** BEGIN Exercise data **

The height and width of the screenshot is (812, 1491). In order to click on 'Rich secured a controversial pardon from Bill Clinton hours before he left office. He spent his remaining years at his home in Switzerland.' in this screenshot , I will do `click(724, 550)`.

** END Exercise data **
** BEGIN Exercise data **

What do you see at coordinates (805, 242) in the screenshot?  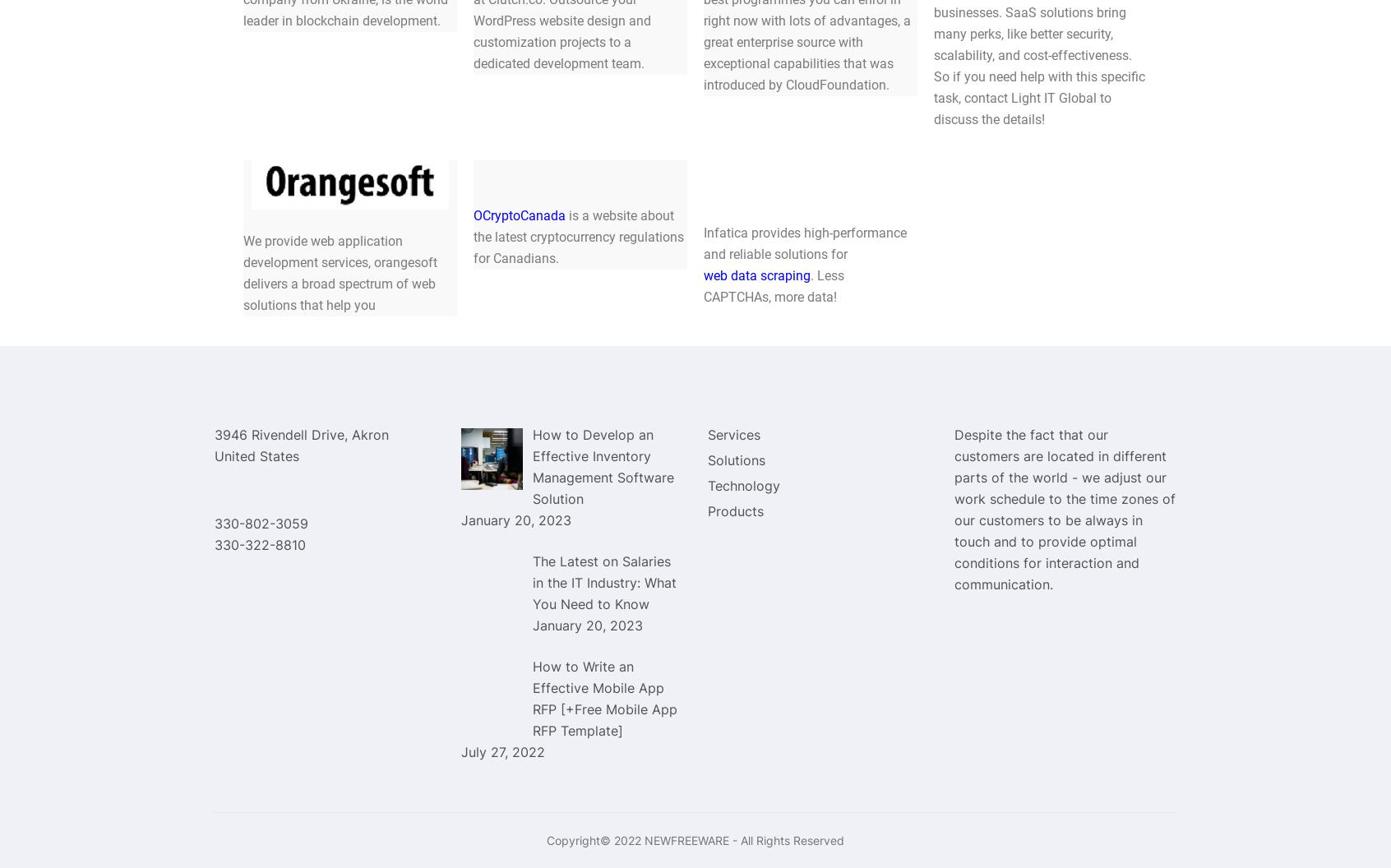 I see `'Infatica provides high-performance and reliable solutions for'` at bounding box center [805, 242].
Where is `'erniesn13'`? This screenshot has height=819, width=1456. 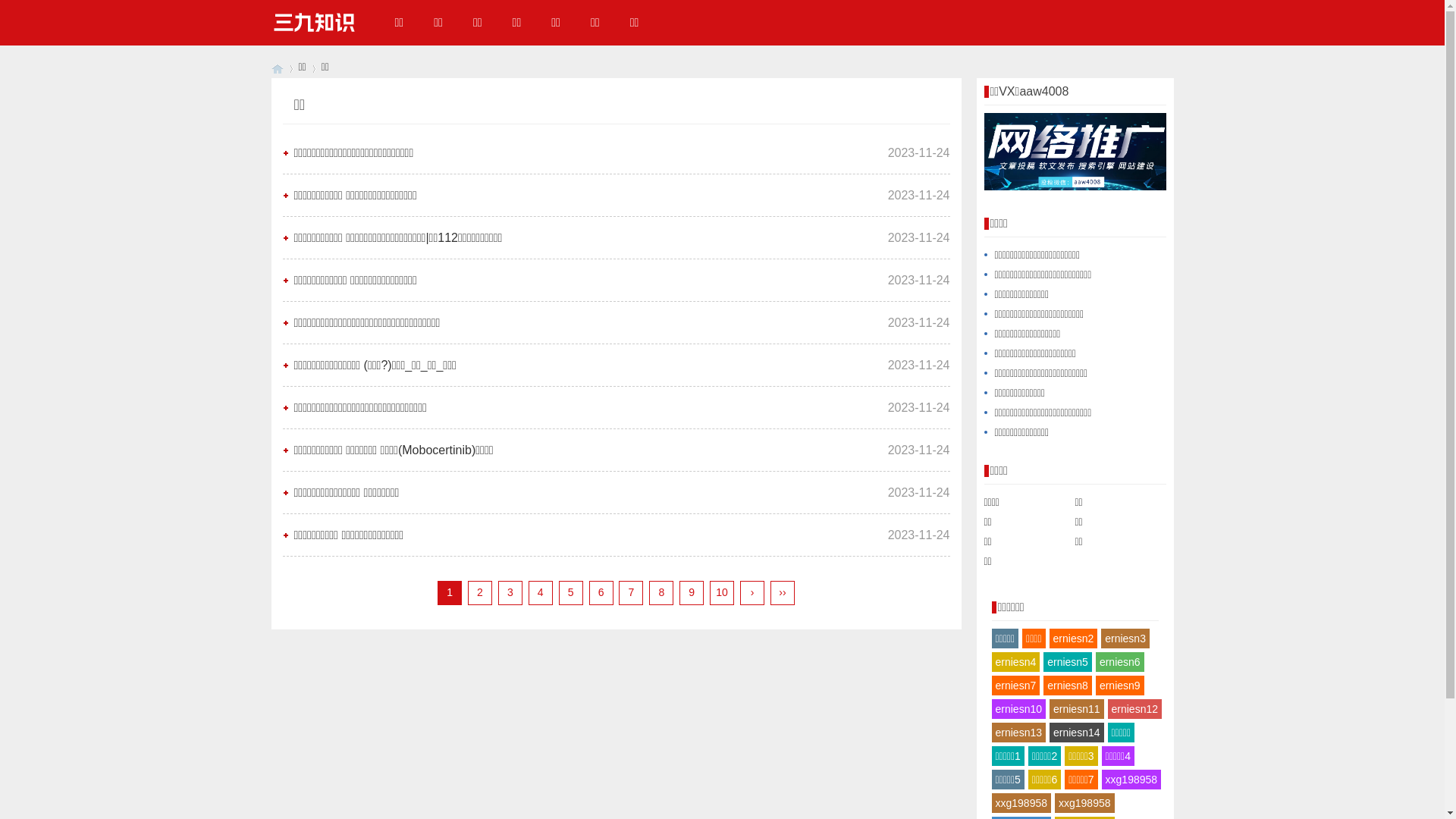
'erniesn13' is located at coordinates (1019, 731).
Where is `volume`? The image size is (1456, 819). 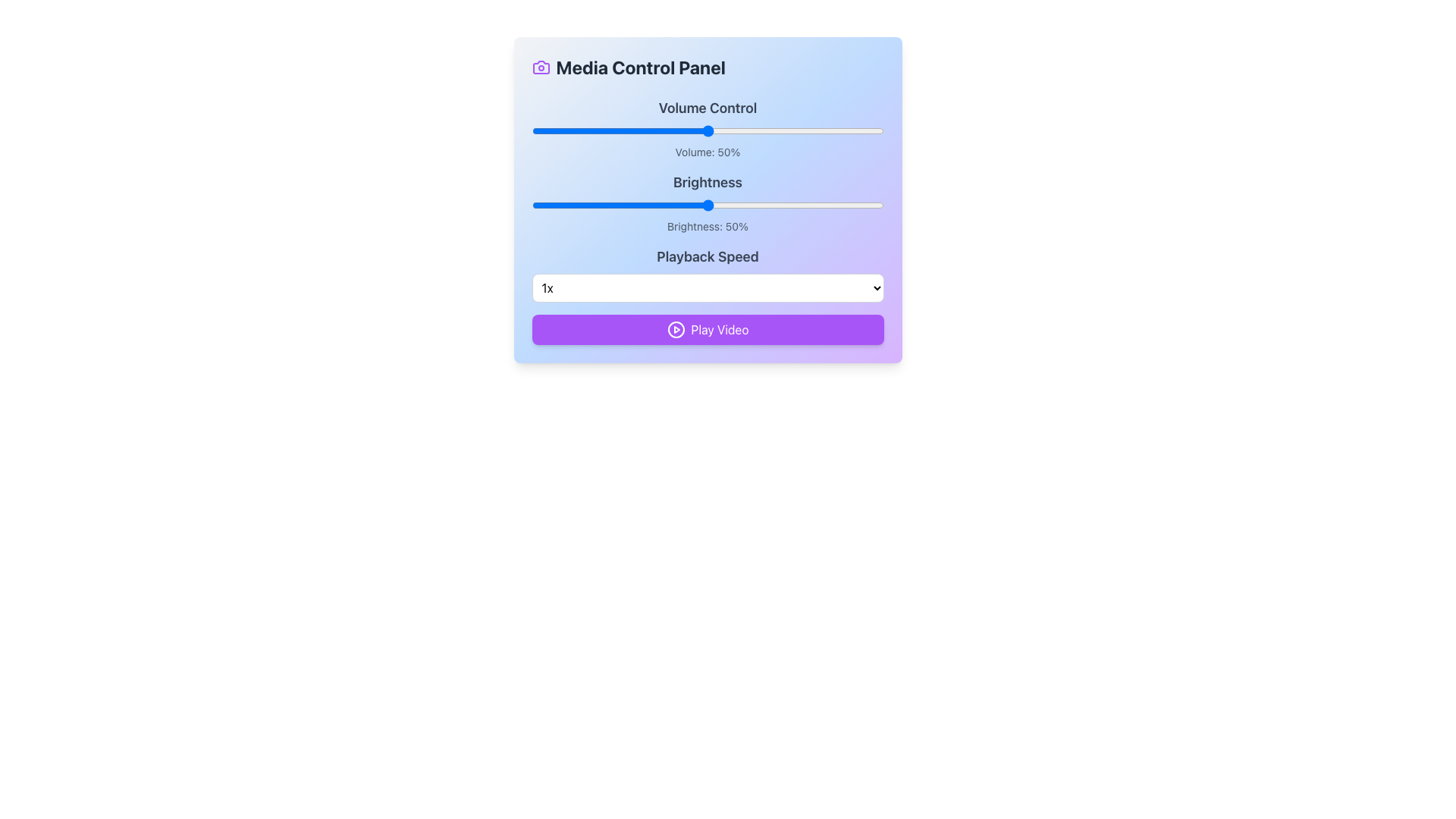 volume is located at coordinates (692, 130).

** END Exercise data **
** BEGIN Exercise data **

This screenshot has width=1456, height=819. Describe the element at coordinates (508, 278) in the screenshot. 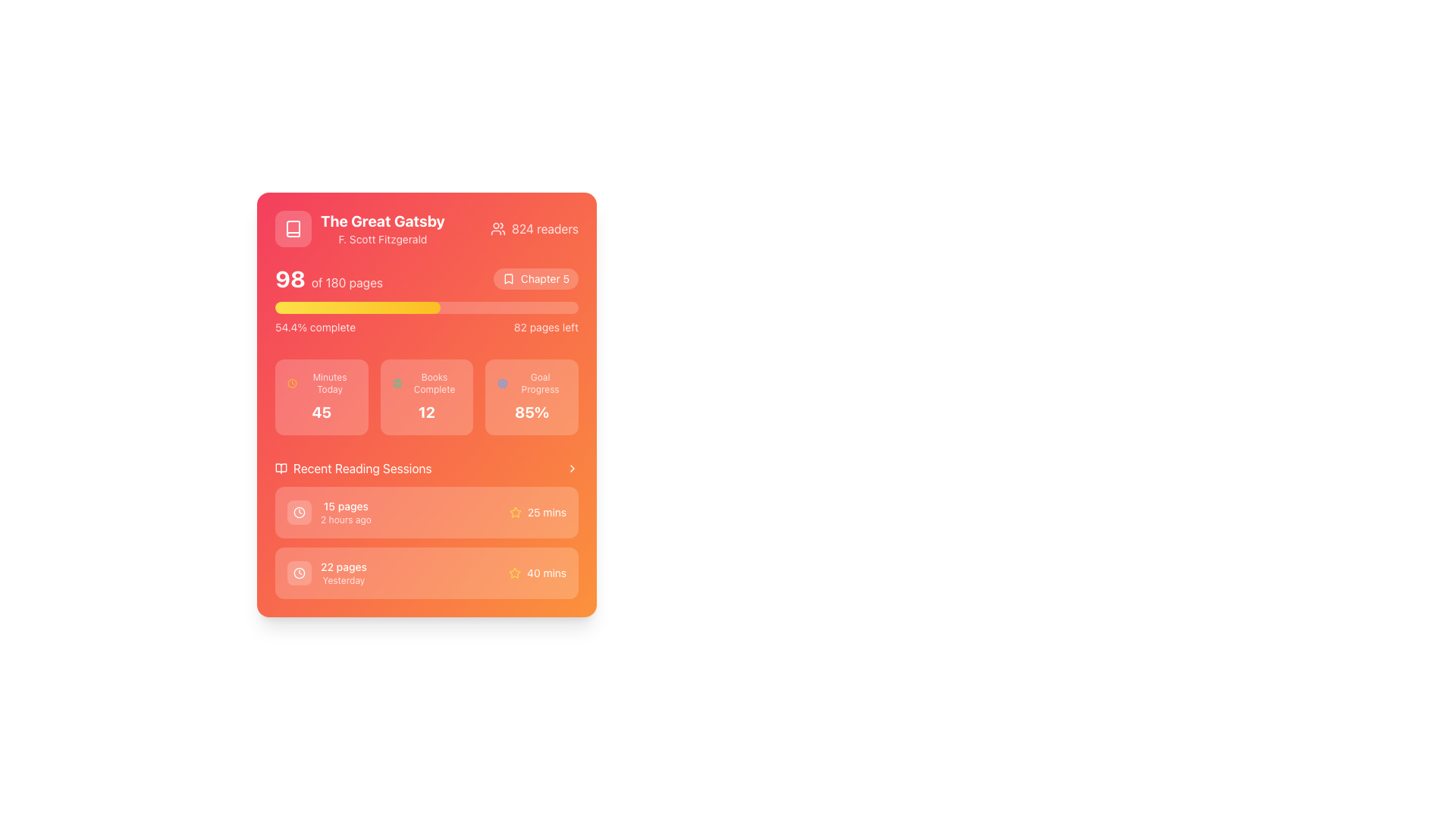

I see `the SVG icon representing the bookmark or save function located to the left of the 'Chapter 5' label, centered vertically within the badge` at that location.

** END Exercise data **

Stated exercise: Please set out the records as a numbered list, starting with the line that contains "This screenshot has width=1456, height=819." and going on through the line that contains "at that location.", with blank lines dropped. Leave the pictures out of your answer.

Solution for this problem:
1. This screenshot has width=1456, height=819. Describe the element at coordinates (508, 278) in the screenshot. 
2. I see `the SVG icon representing the bookmark or save function located to the left of the 'Chapter 5' label, centered vertically within the badge` at that location.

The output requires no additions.